Tras despedirse, el príncipe descalzo emprende su camino campo a través. Al cabo de un buen rato, sus magullados pies le llevan hacia una casa hecha de cuatro latas en medio de la nada; allí, un hombre, conmovido por ver una figura tan bien vestida sin zapatos, le ofrece su burro. No te preocupes, vuelve solo, le dice. El ánimo de Adil se engrandece y piensa ¡un burro! No está nada mal para empezar. Mi suerte sigue intacta, asegura.
Por campos del extrarradio de Madrid, el faraón entra en el aeropuerto de Barajas y se adentra en las pistas de aterrizaje.
La seguridad, que no ha tardado mucho en detectarlo, le obliga a bajar del jamelgo y lo traslada a la terminal.

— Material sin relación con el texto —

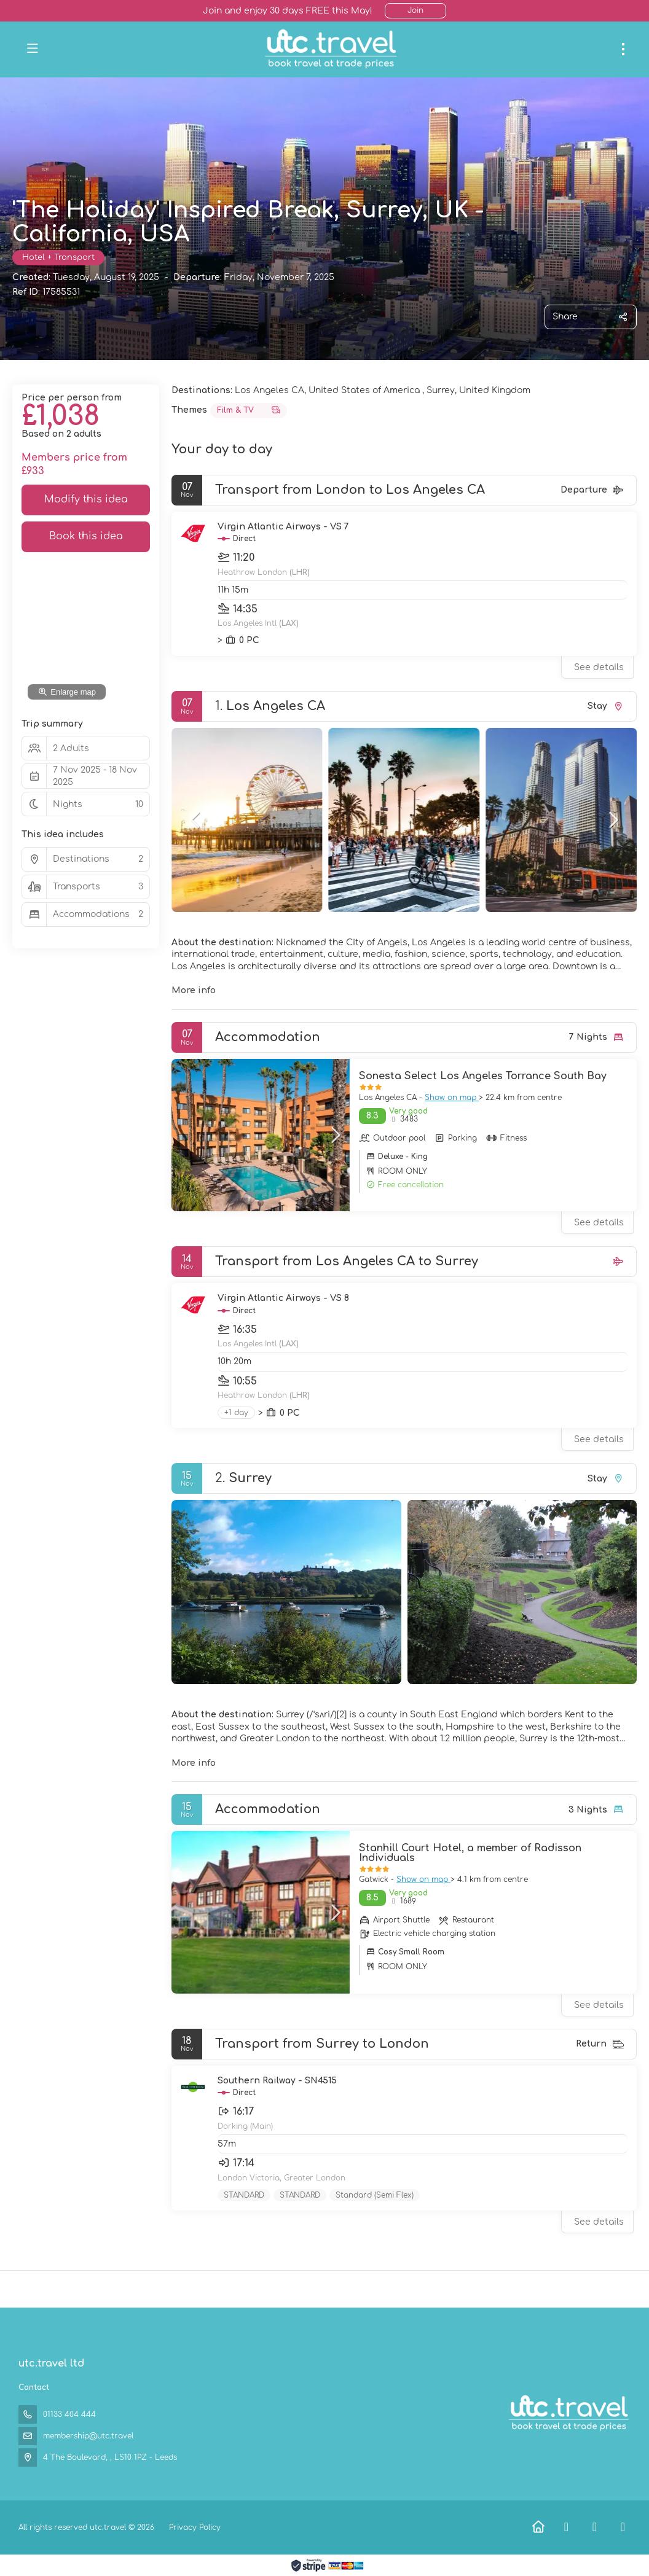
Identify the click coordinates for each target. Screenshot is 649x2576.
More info (193, 990)
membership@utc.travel (88, 2436)
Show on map (452, 1097)
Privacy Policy (195, 2527)
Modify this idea (86, 499)
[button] (196, 820)
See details (599, 667)
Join (415, 10)
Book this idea (86, 536)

Descalzo, Adil espera pacientemente en la sala de la comisaría. Un piloto de jets acaba de entrar con bastante prisa para hacer una cuestión burocrática relacionada con su pasaporte y no tarda mucho tiempo en reconocer a Adil, al que había llevado de Londres a EEUU en más de una ocasión durante su juventud.

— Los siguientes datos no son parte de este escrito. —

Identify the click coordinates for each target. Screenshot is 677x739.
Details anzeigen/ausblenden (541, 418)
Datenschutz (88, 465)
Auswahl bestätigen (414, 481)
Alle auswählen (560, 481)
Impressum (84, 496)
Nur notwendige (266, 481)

Con mucho aspaviento y en un español muy rudimentario, el piloto de jets trata de explicarle a la policía el tremendo error que están cometiendo: no se imaginan quién es la persona que tienen aquí retenida.
Tras unos momentos de confusión, las bases de datos de la policía terminan por confirmar las palabras del piloto y, por cuestiones políticas y de protocolo, el mismo director del aeropuerto se ve en la obligación de salir de su espacioso despacho para presentar sus disculpas personalmente.
Entretanto, Bernie, pues así se llama el piloto de jets privados, permanece junto a él en todo momento, recordándole animadamente todas las veces que han volado juntos.
—¿Con quién vuelas a Londres? ¿Con Tom? —se atreve a preguntarle.
—No, pensaba pilotar yo sólo uno de ellos.
—¿Sin zapatos? Ja, ja. Ese gusanillo por volar nunca se pierde, ¿verdad? Ya quisiera yo volar por placer alguna vez, jaja —bromea Bernie.
Adil sonríe cortésmente pero, en el fondo, no le está prestando ninguna atención; sus ojos, disimuladamente, otean las pistas y buscan, de entre los presentes, el mejor jet que robar.
—Señor Bernie, ¿cuál es el motivo de su retraso?
Berni va a contestarle, pero en seguida el cliente se percata de quién es su acompañante, y, lleno de emoción, se apresura a darle su más sentido pésame.
Bernie, un tanto abrumado por no tener conocimiento del trágico suceso, le comunica a su cliente que Adil tiene la intención de volar solo:
—No, hombre, no, en las condiciones en las que usted se encuentra, cómo se le pasa a usted por la cabeza pilotar solo, qué temeridad —dice mientras le coge del brazo y le lleva con él.
De camino hacia el jet privado, el cliente de Bernie baja la mirada y se percata de que Adil va descalzo:
—¿Vas descalzo?
—Sí, no encontraba el zapato adecuado.
—Ja, ja, ja, Adil, eres único en el mundo —contesta el cliente de Berni lleno de admiración.
Volamos a Londres entre whisky de Malta y copas de exquisito champán.
—¡Por Londres, la cuna del capitalismo! —brinda Adil ante sus nuevos amigos.
—¡Olé! —dice Bernie con mucho acento inglés pero con cierta gracia.